[Extracted data entries]
%%
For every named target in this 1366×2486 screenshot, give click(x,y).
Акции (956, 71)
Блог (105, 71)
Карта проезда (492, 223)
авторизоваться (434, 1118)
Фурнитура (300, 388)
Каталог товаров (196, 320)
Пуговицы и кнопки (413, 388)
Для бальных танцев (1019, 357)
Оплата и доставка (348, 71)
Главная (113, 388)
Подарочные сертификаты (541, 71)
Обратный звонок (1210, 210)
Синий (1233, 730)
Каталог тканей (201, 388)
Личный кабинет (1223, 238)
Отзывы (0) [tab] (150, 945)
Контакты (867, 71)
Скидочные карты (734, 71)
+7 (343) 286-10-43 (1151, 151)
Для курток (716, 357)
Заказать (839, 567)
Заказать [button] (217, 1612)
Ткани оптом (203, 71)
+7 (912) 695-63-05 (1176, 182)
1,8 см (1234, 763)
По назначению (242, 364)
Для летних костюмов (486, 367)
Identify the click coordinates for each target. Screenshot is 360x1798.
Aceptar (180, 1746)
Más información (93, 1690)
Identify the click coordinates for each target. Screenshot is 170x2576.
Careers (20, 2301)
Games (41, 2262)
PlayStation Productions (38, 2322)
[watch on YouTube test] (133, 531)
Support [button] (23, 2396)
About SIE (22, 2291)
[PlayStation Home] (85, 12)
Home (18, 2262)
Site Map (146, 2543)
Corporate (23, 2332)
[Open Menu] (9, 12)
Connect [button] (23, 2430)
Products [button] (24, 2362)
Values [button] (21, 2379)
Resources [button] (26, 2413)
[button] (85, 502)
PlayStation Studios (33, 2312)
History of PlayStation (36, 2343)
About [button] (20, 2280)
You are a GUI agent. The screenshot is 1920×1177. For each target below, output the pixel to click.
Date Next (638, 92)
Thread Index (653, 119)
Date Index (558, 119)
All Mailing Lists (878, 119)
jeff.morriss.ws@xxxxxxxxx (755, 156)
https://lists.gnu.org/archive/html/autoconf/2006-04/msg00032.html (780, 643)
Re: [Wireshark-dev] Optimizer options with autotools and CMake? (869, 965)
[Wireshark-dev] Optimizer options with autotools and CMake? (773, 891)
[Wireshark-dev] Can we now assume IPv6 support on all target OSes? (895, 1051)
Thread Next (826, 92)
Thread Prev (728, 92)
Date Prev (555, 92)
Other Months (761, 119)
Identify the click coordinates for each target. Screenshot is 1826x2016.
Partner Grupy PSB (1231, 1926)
%%
Required work –
The entries above are to be retyped exactly.

Task output –
For every named target in this 1366×2486 screenshot, give click(x,y).
Акции (956, 71)
Блог (105, 71)
Карта проезда (492, 223)
авторизоваться (434, 1118)
Фурнитура (300, 388)
Каталог товаров (196, 320)
Пуговицы и кнопки (413, 388)
Для бальных танцев (1019, 357)
Оплата и доставка (348, 71)
Главная (113, 388)
Подарочные сертификаты (541, 71)
Обратный звонок (1210, 210)
Синий (1233, 730)
Каталог тканей (201, 388)
Личный кабинет (1223, 238)
Отзывы (0) [tab] (150, 945)
Контакты (867, 71)
Скидочные карты (734, 71)
+7 (343) 286-10-43 (1151, 151)
Для курток (716, 357)
Заказать (839, 567)
Заказать [button] (217, 1612)
Ткани оптом (203, 71)
+7 (912) 695-63-05 (1176, 182)
1,8 см (1234, 763)
По назначению (242, 364)
Для летних костюмов (486, 367)
Identify the click coordinates for each target. Screenshot is 360x1798.
Aceptar (180, 1746)
Más información (93, 1690)
Identify the click coordinates for each target. Screenshot is 170x2576.
Careers (20, 2301)
Games (41, 2262)
PlayStation Productions (38, 2322)
[watch on YouTube test] (133, 531)
Support [button] (23, 2396)
About SIE (22, 2291)
[PlayStation Home] (85, 12)
Home (18, 2262)
Site Map (146, 2543)
Corporate (23, 2332)
[Open Menu] (9, 12)
Connect [button] (23, 2430)
Products [button] (24, 2362)
Values [button] (21, 2379)
Resources [button] (26, 2413)
[button] (85, 502)
PlayStation Studios (33, 2312)
History of PlayStation (36, 2343)
About [button] (20, 2280)
You are a GUI agent. The screenshot is 1920×1177. For each target below, output the pixel to click.
Date Next (638, 92)
Thread Index (653, 119)
Date Index (558, 119)
All Mailing Lists (878, 119)
jeff.morriss.ws@xxxxxxxxx (755, 156)
https://lists.gnu.org/archive/html/autoconf/2006-04/msg00032.html (780, 643)
Re: [Wireshark-dev] Optimizer options with autotools and CMake? (869, 965)
[Wireshark-dev] Optimizer options with autotools and CMake? (773, 891)
[Wireshark-dev] Can we now assume IPv6 support on all target OSes? (895, 1051)
Thread Next (826, 92)
Thread Prev (728, 92)
Date Prev (555, 92)
Other Months (761, 119)
Identify the click coordinates for each target. Screenshot is 1826x2016.
Partner Grupy PSB (1231, 1926)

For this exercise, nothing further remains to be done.